Marc Acito byline boxFor 25 years, Frank Ahearn made a career out of tracking people down. Now he helps them disappear.

Starting in 1984, Ahearn worked as a skip tracer (tracing people who skip town) tracking down everyone from a crook who helped steal the Oscar statuettes to an out-of-focus doughball in a beret named Monica Lewinsky.

He also specialized in setting up sting operations to prove disability fraud.

"There was this guy collecting disability, a total NASCAR fiend," the 48-year-old privacy consultant says. "So I mailed him a letter saying he won a ride in Jeff Gordon's car," backing up the ruse with a website and a rented office wired with cameras. The suspect came in, where he met an investigator impersonating a doctor. "The [fake doctor] told him he needed to do jumping jacks and pick up these weights and do calisthenics. So we had the guy on tape, totally healthy. We turned him over to the client and he got arrested."

Despite making a six figure income, a life of deception took its toll on Ahearn. A skip tracer is a professional liar, gaining access to phone, credit and bank records by "pretexting" to be someone else.

"At one point I had 10 people working for us ... we were a machine, but every one of us was effed up in our personal lives. Three people had high school diplomas; the rest didn't, including me. If you were a recovering alcoholic, you were half an alcoholic. If you were a recovering drug addict, you were a near drug addict." And yet this band of misfits managed to bring down a multimillionaire financier for embezzlement and money laundering.

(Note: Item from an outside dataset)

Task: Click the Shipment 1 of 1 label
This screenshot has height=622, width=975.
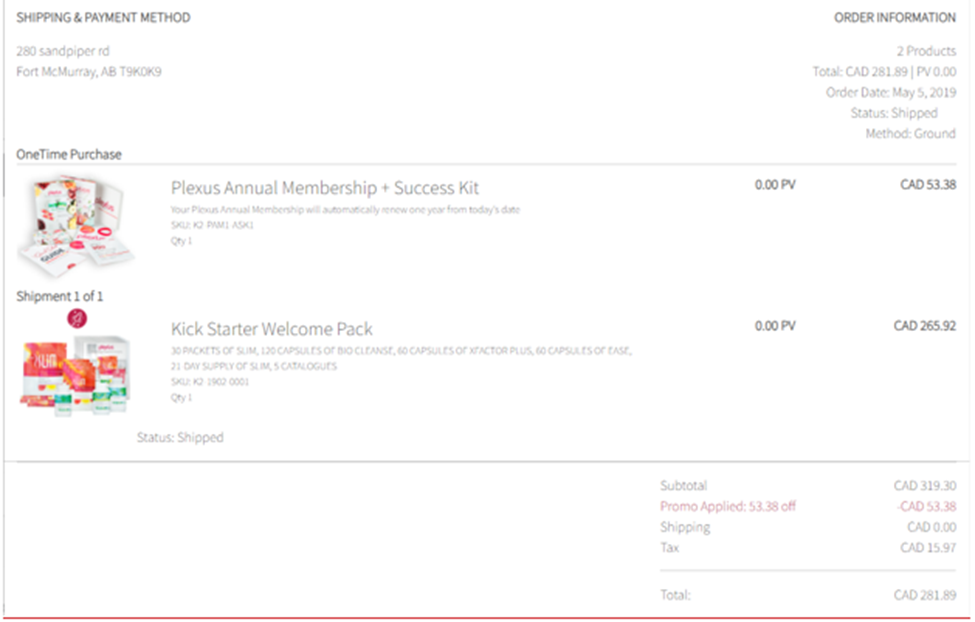Action: pos(60,296)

Still, Ahearn needed to find a new direction.

"I stopped drinking eight or nine years ago," he says, "so I started wandering bookstores instead of bars. And I saw this guy buying books about offshore banking, privacy and Costa Rica, which he paid for with a credit card."

Because of his work, Ahearn knew to treat all strangers as one of "the three Cs: cop, criminal or crazy." But he was lonely for his bar buddies, so he struck up a conversation with the man, who turned out to be a corporate whistleblower in need of escape.

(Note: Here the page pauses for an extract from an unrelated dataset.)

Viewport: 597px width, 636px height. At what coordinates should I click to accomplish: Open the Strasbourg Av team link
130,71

Now Ahearn helps people vanish, a growing trend in an increasingly visible world. "The major reasons for disappearing are money or violence," he says. The latter disproportionately affects women, either those being stalked or, in the case of traditional cultures, those seeking to flee arranged marriages.

Ahearn also helps arrange decoy travel plans for wealthy people concerned about abductions, as well as doing corporate espionage. Demand for his skills has grown so much he decided to write a book with his business partner Eileen Horan, How to Disappear.

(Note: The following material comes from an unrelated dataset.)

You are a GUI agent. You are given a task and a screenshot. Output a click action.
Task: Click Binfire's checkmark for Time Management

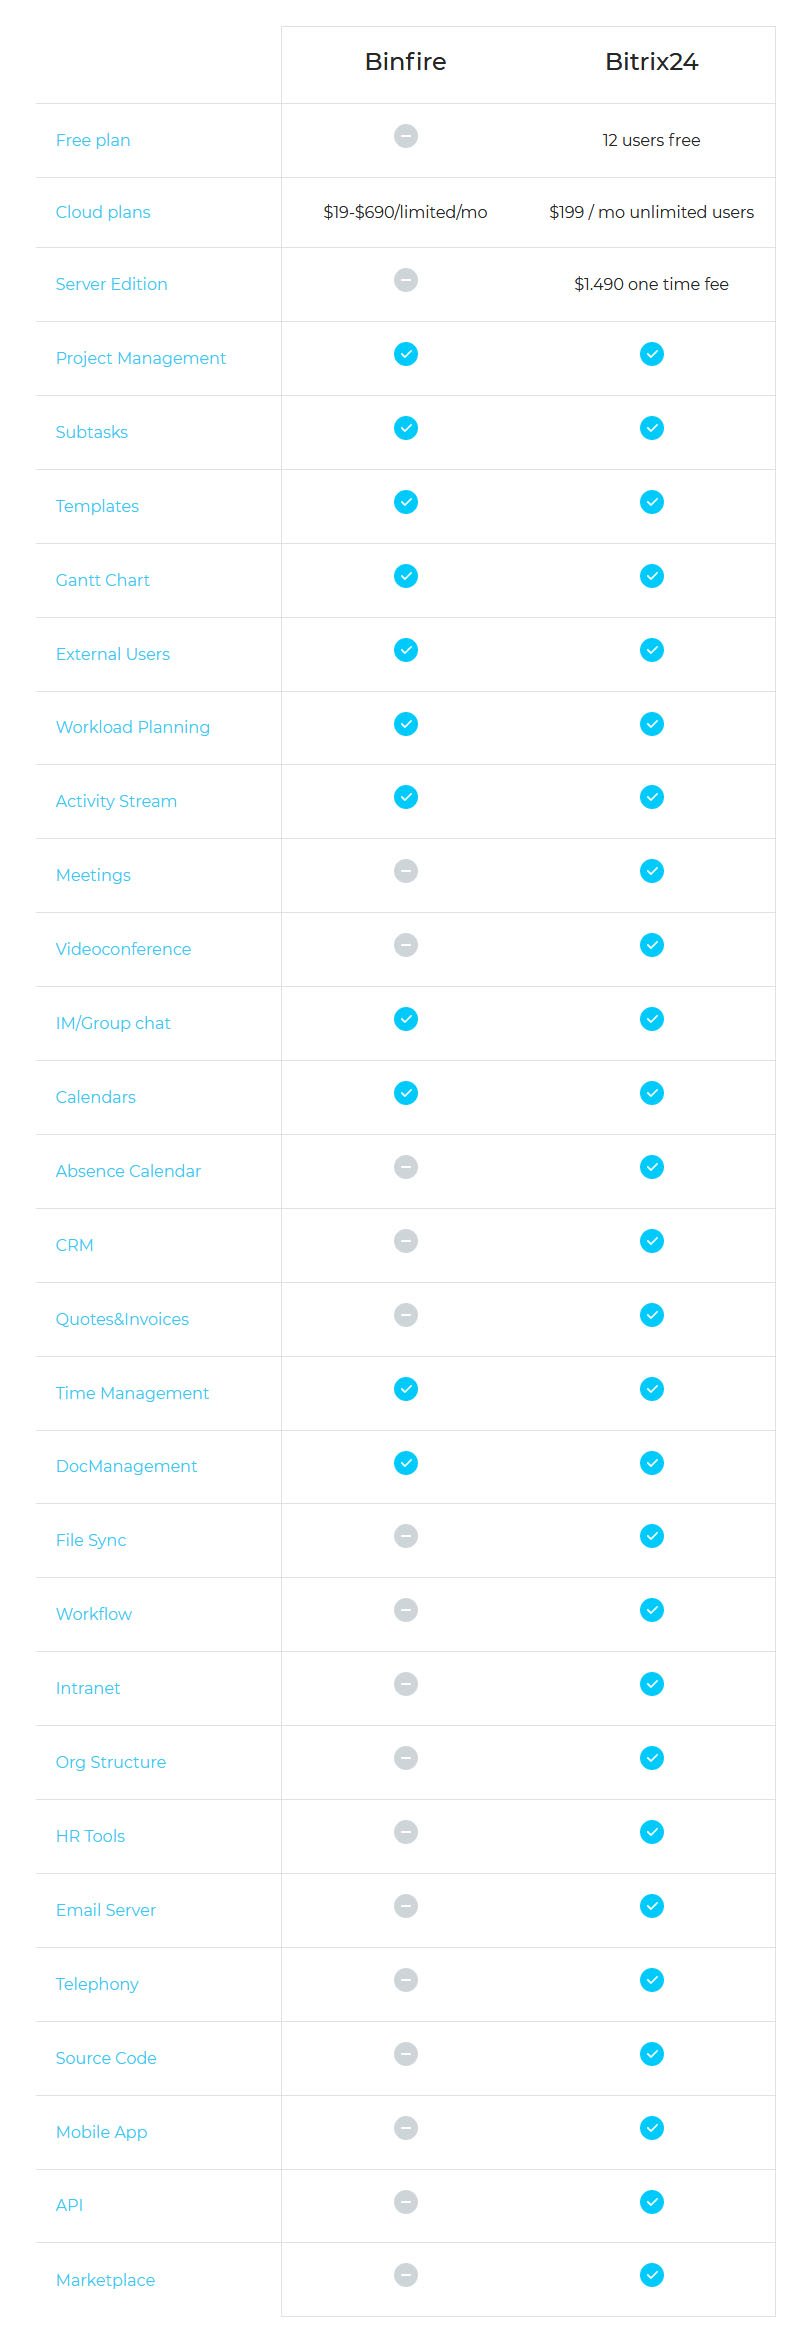[405, 1389]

While most of us don't want to escape our lives entirely, the book explains how to reclaim our privacy in the Age of Too Much Information. "You need to dictate your privacy," he says. "People are giving away so much information with social media. If it's out there, it's for the taking. By a high-school dropout who's half an alcoholic.

To protect yourself, Ahearn suggests the following:

1. Think before you provide your information.
2. Read the small print on social media sites.
3. Just because they ask does not mean you need tell the truth.
4. Prepaid phone and prepaid credit cards are a good thing.

The irony is that erasing your digital footprints isn't so much disappearing as it is returning to the way people have lived for the entirety of human history. And while the genie is already out of the virtual bottle, Ahearn knows from experience that each of us can become escape artists.

"Your information is only as private as you decide," he says.

And that, my friends, is The Upside.